守りたいものにヒーローと言って貰えるそんな人間であり続けられれば戦える。
自分にはそれで十分だ。
くよくよしてる場合じゃないな。
積み重ねてきたものが間違いじゃないのなら自信を取り戻さなければいけない。
不安や葛藤がないといえばうそになるが、
だからと言って立ち止まることは少佐殿に言わせれば怠慢だ。
「ありがとう」
青年に感謝をしながら立ち上がる。
「あ、元気出ました?すいません途中から語り始めちゃって。オタク気質なもんでつい……。」
「そんなことはないよ、私たちだって応援されていることを思い出せた。

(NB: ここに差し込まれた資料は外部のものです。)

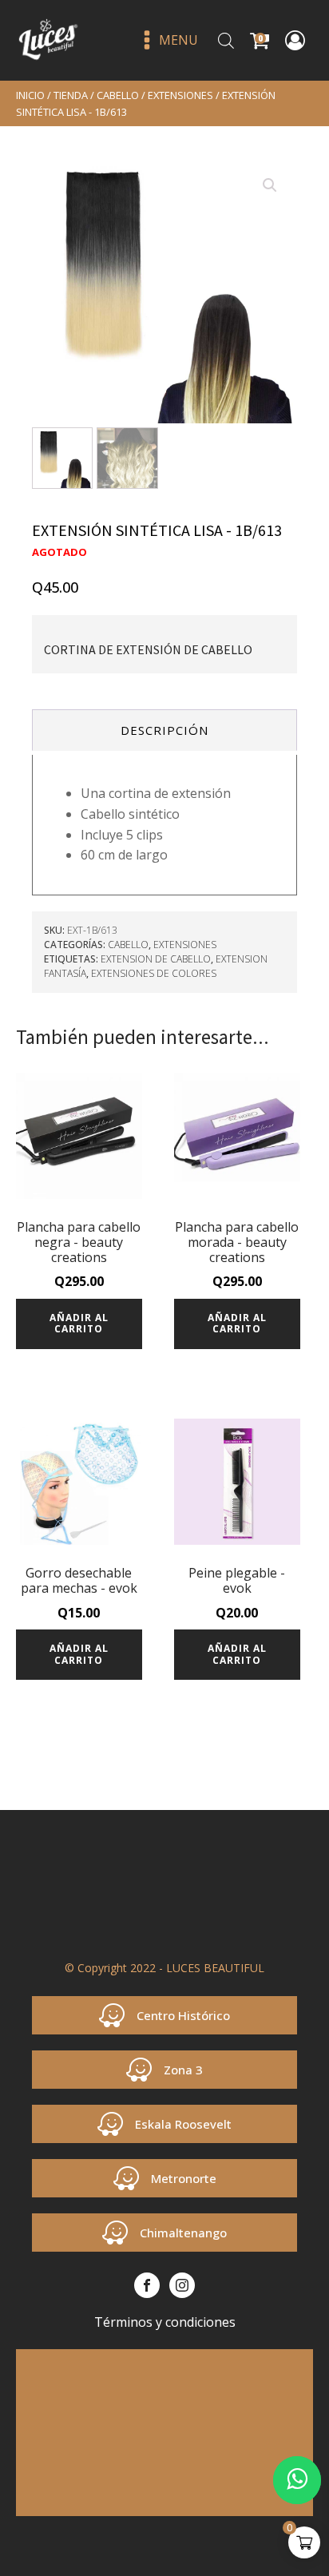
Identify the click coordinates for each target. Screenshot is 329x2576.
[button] (270, 185)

」
この都市は別にフォースレンジャーだけで回っているわけではないのだ。
そんな当たり前のことをなんで今まで忘れていたのやら……。
「それは光栄であります。」
不慣れな敬礼で立ち上がる青年に笑いかける。
「そうだな、だがその敬礼はいかんな。オタクの割にまだまだ勉強不足なようだ」
「なんと、これは失礼しました」
失敗したと笑う彼に同盟軍式の敬礼を披露する。
「これが同盟軍式の敬礼だ。次は間違えるんじゃないぞ」
「ご教授感謝します」
すぐさま彼は自身の敬礼に反映する。
「また会うときがあったら今度はこちらが何か奢るよ」
「楽しみにしておきますね」
敬礼で見送る青年を背にジョギングを再開する。